La banda tomó vuelo con clásicos como “Schakal”, y “Celebrate the Darkness”, desatando a las primeras ovaciones. El público respondió coreando cada línea, generando una conexión indivisible. En pasajes íntimos, la voz grave de Tilo dominó medio tiempo antes de escalar dramáticamente al coro en “Liebe über Leben”, mientras Anne aportaba sus armonías en contrapunto, creando una belleza oscura cargada de emoción.

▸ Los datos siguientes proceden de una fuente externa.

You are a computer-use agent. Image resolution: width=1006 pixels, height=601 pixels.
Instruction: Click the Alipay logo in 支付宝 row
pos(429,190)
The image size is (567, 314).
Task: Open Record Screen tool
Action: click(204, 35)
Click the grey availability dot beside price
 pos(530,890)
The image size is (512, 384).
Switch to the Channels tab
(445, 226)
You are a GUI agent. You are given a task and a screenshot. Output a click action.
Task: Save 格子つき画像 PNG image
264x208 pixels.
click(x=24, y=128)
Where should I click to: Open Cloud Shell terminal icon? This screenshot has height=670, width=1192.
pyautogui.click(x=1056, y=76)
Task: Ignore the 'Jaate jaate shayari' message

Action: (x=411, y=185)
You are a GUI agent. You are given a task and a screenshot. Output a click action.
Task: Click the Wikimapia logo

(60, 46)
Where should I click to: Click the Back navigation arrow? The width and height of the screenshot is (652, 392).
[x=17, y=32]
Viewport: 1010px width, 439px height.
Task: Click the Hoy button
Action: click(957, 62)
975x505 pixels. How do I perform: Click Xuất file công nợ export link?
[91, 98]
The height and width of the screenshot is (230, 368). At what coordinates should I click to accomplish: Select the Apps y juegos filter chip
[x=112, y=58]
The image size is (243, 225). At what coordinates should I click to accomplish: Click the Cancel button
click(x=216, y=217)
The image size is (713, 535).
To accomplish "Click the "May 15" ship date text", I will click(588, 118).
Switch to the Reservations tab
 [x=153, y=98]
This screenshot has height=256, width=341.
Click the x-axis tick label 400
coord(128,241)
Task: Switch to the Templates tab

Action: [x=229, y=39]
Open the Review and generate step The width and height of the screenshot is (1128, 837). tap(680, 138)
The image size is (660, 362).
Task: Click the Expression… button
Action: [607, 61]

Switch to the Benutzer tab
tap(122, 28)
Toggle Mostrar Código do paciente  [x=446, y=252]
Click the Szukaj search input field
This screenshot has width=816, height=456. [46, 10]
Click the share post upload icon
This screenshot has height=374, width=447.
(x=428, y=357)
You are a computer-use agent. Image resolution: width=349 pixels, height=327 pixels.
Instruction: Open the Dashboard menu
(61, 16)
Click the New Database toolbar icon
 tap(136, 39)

Tras los primeros éxitos llegó la esperada muestra del nuevo repertorio. Sonaron canciones como “Du bist alles was ich will”, uno de los sencillos avanzados del álbum Lament, y una lograda versión de la pieza que da nombre a la gira: “Lament”. La combinación de lo clásico con lo nuevo comprobó que Lacrimosa sigue reinventándose sin perder su esencia. El setlist incluyó también joyas como “Ich verlasse heut’ dein Herz”, “Der Morgen danach” y “Stolzes Herz”,este último generando un salto coral del público y un escalofrío emocional compartido.

El primer encore arrancó con “Lichtgestalt”, donde el coro creció en masa, y cerró con la intensísima “Durch Nacht und Flut” y una demoledora “Copycat”, que dejaron al público exhausto pero eufórico. Fueron casi tres horas de pasión, oficio y comunión.

Lacrimosa volvió a Monterrey para regalar una noche oscura, hermosa y memorable. Tilo Wolff y Anne Nurmilideraron un espectáculo que balanceó melancolía sinfónica con potencia oscura, haciendo brillar su nuevo material sin perder la conexión con el pasado. Una experiencia dedicada tanto a fans de antaño como a quienes descubren su universo gótico por primera vez.